------ The records ------

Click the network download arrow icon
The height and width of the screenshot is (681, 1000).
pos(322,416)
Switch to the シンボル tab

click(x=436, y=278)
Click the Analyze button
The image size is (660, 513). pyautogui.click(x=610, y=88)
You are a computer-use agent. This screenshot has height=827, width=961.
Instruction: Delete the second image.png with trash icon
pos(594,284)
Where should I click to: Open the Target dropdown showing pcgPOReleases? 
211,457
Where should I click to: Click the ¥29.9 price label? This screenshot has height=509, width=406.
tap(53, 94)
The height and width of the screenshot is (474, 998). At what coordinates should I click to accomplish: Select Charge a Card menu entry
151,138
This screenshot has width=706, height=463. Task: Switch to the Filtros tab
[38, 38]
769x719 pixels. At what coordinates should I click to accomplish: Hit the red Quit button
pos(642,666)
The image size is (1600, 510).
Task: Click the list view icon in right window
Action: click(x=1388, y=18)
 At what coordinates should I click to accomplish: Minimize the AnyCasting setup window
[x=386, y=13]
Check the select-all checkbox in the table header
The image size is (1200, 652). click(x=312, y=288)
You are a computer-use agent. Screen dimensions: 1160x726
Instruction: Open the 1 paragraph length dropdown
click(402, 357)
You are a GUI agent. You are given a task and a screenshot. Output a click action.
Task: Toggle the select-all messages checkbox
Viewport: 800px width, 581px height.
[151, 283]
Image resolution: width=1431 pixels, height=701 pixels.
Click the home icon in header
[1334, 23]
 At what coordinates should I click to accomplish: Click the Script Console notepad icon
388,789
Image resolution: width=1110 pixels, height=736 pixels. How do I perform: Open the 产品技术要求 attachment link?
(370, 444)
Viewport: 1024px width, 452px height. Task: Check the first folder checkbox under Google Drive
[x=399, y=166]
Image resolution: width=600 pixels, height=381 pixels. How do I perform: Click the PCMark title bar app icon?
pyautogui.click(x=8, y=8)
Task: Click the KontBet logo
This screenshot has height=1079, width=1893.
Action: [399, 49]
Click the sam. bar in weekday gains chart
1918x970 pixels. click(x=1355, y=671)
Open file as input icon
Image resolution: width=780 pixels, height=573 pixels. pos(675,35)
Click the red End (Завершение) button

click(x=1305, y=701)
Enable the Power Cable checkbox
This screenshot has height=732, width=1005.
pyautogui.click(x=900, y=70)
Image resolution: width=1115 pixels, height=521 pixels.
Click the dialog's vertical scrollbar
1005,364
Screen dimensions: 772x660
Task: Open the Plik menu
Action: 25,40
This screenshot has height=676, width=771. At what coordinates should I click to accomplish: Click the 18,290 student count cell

------

To do: Your answer should consist only of the lines from the one that holds "Image resolution: width=1115" to the end of the entries above, both ends included, each repeated exactly.

Result below:
Image resolution: width=1115 pixels, height=521 pixels.
Click the dialog's vertical scrollbar
1005,364
Screen dimensions: 772x660
Task: Open the Plik menu
Action: 25,40
This screenshot has height=676, width=771. At what coordinates should I click to accomplish: Click the 18,290 student count cell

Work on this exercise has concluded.